La tarde declina. Las sombras avanzan por las calles. En la plaza ya se ha ido todo el sol. Pero se ha llenado de niños. De voces y risas. De alegría. Los mayores ya van llegando también. Al fondo, algunos ancianos esperan sentados en sus sillas de mimbre. Mientras tanto, los músicos se afanan con los instrumentos en el templete. Con la megafonía. Ella mira. Disfruta. Tiene la bicicleta a su lado, apoyada sobre la pared encalada de la escuela. No tardará en ponerse en camino, en cuanto se acabe la primera canción. Silban los cohetes, explotan en el cielo. Otra vez la pequeña nube de humo. La brisa trae un leve olor a pólvora. Va a comenzar el baile. Ya suena la música. La canción del verano. Los niños y los jóvenes entran en tropel a la plaza para bailar.
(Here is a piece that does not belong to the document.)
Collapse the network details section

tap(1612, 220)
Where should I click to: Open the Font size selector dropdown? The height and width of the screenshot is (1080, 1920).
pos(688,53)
No hay pudor. Otra canción. Aquella canción. Es un agarrado. Se va a ir. “¿Bailas?”. Esta vez no se sorprende, reconoce la voz. ¿O sí se sorprende? “Pero si no sabes bailar”, le contesta. “Enséñame tú”. “Ya me iba”. “Solo un poco”. “Vamos a dar que decir, estoy casada”. “Bailar no es malo”. Bailan. Porque se retrase unos minutos no va a pasar nada. Después pedaleará un poco más fuerte, y ya está, arreglado. Ve que los están mirando. Hablarán, seguro. Lo sabe. Pues que hablen. Es muy torpe, pero le encanta como la toma por la cintura. Su olor. Huele como entonces. Hacía tanto tiempo que nadie la sacaba a bailar. Tanto que nadie la cogía así. De esa manera tan delicada. Delicada y firme a la vez. “Estás muy guapa”. “Cállate”. Sonríe. “Estás más guapa que nunca”. Sonríe otra vez, pero se sonroja. “Colorada todavía estás más guapa”. “Imbécil”. “Nunca te olvidé”. “Yo a ti sí”. “Mientes”. “Tengo que irme”. “Espera a que acabe la canción. Déjame ser feliz un poco más”.

     

Él le lleva la bicicleta de la mano. La encamina. Solo hasta el pueblo de al lado. La noche se está echando encima. Él está dispuesto a acompañarla todo el camino. Pero ella no quiere. Le pregunta si tiene luz en la bicicleta. Ella le dice que sí, que por eso no se preocupe. Antes de montar, de irse, se miran. “Estás muy guapa”, le vuelve a decir. “Qué tonto eres”. Él la besa en los labios. Ella se deja besar. “Nunca te olvidaré”. “Cállate”, le dice ella, aunque no puede contener una lágrima, que le resbala por la mejilla. Él pretende limpiársela con el dorso del índice. Pero ella no le deja, y se lleva el dedo a la boca, se lo besa.

     

Se va. Aunque no mira atrás, lo está viendo. Pedalea fuerte. Pero sigue viéndolo. Más fuerte. Tampoco se le va. Lo ve durante todo el camino. Por la noche, en la cama, mientras su marido la ama, lo sigue viendo. No puede dejar de verlo.